While I agree health insurance and care in this country is insane, the simplistic way he deals with them in the book annoys me. I noted the (paraphrased) "Most of our money went to pay for my health care" comment. Well,that could have kept them from returning home. What if she'd had an ongoing problem?

It's very nice the entire community came together at the end, but I am not convinced in general that would happen. Especially for ongoing problems.

Also, governments are very needed for public goods. There are tolls for the roads (that's fine), but who keeps the trees from all being cut down? (Private property again, but they serve a use for keeping the air clean for everybody). There is apparently no conflict on Mises, so no police are needed. Apparently everyone can afford to educate their kids (Thoug no kids appear to be in school..hmm?)--nice utopia. Public goods ARE the reason for government in most economics, and he ignores them completely and attempts to dismiss all of government.
---
Passable kid's story.
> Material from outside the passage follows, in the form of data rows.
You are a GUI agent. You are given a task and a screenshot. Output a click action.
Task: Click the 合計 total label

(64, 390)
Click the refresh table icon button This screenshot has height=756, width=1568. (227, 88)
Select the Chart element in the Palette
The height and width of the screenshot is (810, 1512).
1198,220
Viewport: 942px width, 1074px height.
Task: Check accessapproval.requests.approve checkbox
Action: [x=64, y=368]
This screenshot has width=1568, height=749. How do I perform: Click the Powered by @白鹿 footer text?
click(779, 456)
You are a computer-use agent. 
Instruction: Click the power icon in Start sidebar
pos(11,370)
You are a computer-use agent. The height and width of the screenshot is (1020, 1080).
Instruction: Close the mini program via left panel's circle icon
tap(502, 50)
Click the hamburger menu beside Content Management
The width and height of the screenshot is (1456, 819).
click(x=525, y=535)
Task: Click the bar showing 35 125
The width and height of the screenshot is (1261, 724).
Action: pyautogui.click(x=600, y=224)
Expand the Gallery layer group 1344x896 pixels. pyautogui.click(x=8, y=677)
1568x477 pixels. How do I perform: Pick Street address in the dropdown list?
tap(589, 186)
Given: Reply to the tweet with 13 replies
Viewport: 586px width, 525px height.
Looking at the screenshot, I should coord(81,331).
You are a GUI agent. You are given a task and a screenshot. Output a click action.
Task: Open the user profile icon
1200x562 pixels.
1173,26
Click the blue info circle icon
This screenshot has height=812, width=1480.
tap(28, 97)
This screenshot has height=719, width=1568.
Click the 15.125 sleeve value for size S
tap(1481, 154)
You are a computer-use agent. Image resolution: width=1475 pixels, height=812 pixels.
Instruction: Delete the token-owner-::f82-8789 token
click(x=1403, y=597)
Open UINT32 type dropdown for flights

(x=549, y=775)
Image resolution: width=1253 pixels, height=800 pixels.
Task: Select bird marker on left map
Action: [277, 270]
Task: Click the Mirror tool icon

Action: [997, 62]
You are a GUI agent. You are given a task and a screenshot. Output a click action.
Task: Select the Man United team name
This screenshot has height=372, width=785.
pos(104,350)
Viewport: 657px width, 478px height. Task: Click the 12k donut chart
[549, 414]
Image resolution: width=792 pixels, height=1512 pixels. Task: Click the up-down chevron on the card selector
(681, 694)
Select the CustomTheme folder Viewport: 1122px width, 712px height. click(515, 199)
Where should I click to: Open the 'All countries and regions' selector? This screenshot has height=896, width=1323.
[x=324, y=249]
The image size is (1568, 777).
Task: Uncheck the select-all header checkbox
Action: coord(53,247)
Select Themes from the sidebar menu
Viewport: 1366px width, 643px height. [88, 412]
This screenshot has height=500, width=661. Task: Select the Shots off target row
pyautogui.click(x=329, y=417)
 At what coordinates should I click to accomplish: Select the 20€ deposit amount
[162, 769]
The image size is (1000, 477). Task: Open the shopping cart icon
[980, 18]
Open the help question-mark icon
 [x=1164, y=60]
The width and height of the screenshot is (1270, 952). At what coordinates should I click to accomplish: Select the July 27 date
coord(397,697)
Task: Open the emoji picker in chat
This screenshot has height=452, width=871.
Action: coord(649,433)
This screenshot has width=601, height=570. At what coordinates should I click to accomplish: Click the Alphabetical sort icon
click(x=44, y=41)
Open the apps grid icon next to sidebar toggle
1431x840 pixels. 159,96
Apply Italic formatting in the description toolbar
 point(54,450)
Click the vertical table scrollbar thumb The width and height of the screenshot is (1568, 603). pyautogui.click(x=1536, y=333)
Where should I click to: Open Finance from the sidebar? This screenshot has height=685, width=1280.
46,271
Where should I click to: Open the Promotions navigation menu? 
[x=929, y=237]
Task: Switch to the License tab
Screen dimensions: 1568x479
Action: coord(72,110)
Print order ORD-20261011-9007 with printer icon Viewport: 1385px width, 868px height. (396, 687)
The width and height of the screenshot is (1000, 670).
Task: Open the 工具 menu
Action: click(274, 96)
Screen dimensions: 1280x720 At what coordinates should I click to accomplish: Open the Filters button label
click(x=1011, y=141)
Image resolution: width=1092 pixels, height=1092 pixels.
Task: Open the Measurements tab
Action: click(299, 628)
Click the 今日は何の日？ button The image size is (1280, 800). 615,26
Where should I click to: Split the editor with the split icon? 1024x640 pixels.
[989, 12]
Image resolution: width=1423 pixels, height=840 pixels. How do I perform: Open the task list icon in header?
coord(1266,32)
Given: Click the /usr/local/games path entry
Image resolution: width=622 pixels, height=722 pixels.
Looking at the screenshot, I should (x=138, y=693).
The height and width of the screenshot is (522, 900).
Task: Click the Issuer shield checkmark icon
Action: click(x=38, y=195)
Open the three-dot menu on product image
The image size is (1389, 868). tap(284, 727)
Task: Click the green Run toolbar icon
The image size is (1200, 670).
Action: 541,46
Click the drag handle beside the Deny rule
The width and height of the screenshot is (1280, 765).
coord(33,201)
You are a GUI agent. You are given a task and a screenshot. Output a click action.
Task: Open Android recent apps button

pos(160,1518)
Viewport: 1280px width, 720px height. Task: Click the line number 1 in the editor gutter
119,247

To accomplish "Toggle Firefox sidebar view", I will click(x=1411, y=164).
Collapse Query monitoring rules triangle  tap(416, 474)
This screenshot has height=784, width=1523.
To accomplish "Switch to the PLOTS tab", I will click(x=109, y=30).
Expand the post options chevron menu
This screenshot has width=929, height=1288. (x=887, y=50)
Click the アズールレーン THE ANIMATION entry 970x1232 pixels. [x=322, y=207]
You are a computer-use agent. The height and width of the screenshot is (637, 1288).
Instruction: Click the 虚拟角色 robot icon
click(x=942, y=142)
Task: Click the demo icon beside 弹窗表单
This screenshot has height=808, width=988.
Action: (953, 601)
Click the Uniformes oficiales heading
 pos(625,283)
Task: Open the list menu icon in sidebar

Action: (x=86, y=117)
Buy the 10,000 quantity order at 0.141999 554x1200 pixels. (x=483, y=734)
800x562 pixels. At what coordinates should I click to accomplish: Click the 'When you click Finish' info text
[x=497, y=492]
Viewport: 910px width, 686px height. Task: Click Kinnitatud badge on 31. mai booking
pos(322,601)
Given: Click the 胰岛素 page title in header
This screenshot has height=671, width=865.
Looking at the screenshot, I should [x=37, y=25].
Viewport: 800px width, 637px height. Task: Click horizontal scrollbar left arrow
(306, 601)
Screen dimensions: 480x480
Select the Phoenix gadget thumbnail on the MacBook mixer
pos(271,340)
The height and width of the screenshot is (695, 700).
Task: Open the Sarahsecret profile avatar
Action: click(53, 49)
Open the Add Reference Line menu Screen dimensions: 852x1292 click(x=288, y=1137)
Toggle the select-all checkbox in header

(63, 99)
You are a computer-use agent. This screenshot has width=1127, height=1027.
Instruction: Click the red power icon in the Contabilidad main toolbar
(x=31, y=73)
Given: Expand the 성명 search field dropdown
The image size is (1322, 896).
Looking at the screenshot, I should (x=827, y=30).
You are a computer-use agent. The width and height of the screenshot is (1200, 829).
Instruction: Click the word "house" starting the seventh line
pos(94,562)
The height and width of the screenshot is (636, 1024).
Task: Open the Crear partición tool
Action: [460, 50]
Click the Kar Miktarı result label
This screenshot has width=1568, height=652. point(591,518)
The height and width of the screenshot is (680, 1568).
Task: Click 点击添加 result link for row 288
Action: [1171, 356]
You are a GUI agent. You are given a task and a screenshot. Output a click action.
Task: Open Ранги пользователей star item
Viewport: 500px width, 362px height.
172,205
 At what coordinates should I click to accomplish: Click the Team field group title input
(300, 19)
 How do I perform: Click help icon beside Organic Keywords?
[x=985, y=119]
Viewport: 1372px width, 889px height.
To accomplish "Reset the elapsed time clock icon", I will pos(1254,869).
Dangerous attempt at a indoctrinating a particular view of economics with some really invalid aspects.


At Home: A Short History of Private Life
At Home: A Short History of Private Life
Author: Bill Bryson
Book Type: Hardcover
  • Currently 3/5 Stars.
 5
Review Date: 9/21/2017


It wasn't really a history and it was very loosely tied to the house he was supposedly using to trace history. It was also very dense. The first third was mostly about Victorian England the next chunk about the Gilded Age in the US and then bounced around for the rest. It didn't so much trace the history of anything as jump to a single slice in time and use it to (sometimes with the barest of connections) jump off into some historical side that didn't always relate to the room or anything in it well. I had expected more of the history of things in the room or the room itself, not a single-snapshot of something about the room and then an unrelated history lesson. Very dense, very weighty, but not really what it describes itself as and lacking cohesion. I don't regret reading it, but I can't really recommend it either--and certainly not to anyone who wants what is described on the back!